The goal is to have the facility in service by 2027.
The project is expected to improve efficiency of the wastewater system in the south end of the city, which now pumps wastewater uphill to the other side of Lundy’s Lane where gravity takes over on the way to the existing Stanley Avenue treatment plant.
The Chippawa area has had a long history of issues pertaining to wastewater servicing.
The issues are more pronounced during wet-weather events as a result of significant extraneous flows entering the sewer system, resulting in sewer surcharging, overflows, and sometimes basement flooding.
City staff said more than $22.4 million has been committed or spent during the last 20 years through studies, capital infrastructure improvement projects and assistance programs to reduce the risk of basement flooding.
Erik Nickel, the city’s director of municipal works, said right now sewage in Chippawa is pumped across Welland River.
“There’s really only one treatment facility and that’s on Stanley Avenue in the north end,” he said.
“All of the sewage gets drained in Chippawa to pumps that pump it under the creek and then it has to continue to be pumped up over Lundy’s Lane, because that’s kind of the high point of the city, and then it can go by gravity all the way to the treatment facility on Stanley.”
Nickel said the new plant, which is in the early stages of approval, presents an option to avoid pumping everything across the river, “if we can extend a sewer from that new plant to Chippawa.”
“It’s a regional pump system, it’s a regional trunk sewer that would be providing the relief for that part of Chippawa,” he said.
“We are still continuing to work with the Region through some of those finer details. All signs point to there being no issues to drain that section of Chippawa by gravity on the south side on the Welland River.”
Pietrangelo said hearing it’s a “viable” option, “I personally would like to make it a priority of the city that we look at changing the flows that Chippawa currently has.”
“Once the new sewage treatment plant is open, we’ll have the infrastructure in place so that we no longer have to pump sewage underneath the creek,” he said.
“To me, that is part of the problem and I think any time that you’re not flowing by gravity, you’re just asking for things to go wrong.”
Mayor Jim Diodati said Pietrangelo’s idea is “brilliant” and is “the most efficient way to deal with sewage.”
“The way we do it now, it’s very inefficient,” he said.
“Everything in Chippawa and in south Niagara, we push uphill to Lundy’s Lane, so it’s going uphill for many kilometres and then it flows downhill towards the Stanley treatment centre.

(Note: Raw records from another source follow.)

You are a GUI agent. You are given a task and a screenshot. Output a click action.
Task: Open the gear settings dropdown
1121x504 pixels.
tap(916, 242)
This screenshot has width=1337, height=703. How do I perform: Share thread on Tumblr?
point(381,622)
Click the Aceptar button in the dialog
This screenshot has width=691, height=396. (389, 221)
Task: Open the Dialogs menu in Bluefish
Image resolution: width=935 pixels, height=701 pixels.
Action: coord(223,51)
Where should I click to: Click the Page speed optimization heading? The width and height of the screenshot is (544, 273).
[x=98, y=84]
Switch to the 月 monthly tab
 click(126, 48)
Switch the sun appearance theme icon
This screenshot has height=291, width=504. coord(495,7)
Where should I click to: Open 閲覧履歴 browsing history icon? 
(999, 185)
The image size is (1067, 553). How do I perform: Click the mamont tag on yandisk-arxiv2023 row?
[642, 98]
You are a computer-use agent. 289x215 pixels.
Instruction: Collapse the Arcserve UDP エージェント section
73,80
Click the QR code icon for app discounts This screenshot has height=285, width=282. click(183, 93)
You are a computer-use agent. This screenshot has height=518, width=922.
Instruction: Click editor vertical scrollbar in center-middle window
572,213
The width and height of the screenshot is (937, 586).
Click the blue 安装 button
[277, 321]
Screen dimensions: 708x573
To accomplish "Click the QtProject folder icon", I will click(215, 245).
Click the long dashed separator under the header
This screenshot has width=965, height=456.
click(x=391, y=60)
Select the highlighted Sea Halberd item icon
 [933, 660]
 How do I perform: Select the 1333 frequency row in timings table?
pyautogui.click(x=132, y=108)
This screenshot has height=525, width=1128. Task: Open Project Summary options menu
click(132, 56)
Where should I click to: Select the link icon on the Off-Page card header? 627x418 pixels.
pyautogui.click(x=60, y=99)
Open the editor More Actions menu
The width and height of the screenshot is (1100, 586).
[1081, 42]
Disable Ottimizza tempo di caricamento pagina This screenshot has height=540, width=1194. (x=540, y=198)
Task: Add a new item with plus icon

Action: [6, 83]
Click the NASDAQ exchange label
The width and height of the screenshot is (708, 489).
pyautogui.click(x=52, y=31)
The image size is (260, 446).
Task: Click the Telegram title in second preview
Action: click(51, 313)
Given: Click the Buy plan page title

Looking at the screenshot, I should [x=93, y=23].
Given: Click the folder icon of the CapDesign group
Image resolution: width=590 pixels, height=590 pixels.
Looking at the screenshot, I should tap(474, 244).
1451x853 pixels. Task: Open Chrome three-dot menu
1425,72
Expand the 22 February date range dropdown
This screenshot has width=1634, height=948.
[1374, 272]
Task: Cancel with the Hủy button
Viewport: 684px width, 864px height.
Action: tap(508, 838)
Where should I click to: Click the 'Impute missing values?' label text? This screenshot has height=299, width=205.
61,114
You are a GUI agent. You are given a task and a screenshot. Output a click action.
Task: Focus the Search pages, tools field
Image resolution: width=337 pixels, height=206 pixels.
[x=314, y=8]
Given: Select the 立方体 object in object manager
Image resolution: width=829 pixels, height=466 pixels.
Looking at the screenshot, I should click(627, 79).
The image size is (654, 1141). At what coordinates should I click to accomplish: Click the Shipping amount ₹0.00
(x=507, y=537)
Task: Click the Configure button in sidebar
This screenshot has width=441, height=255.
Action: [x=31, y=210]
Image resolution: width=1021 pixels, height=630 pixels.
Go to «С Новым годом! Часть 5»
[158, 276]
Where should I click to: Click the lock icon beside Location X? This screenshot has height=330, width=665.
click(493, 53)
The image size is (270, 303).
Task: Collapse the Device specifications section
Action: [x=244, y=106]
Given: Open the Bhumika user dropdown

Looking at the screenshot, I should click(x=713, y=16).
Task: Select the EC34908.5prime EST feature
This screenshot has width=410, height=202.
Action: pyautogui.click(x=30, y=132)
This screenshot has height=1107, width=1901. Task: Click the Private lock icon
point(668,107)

It goes underneath the Welland River and then uphill. It was not a great design from back in the day.”
Diodati said Pietrangelo has been pushing “very aggressively” for the new treatment plant.
“The idea now will take a lot less effort to treat a lot more sewage and it’s a great plan,” he said.
“Vic is absolutely right on with this and it’s going to help anybody with challenges with floods and sewer backups. This is going to be a long-term fix for well into the future.”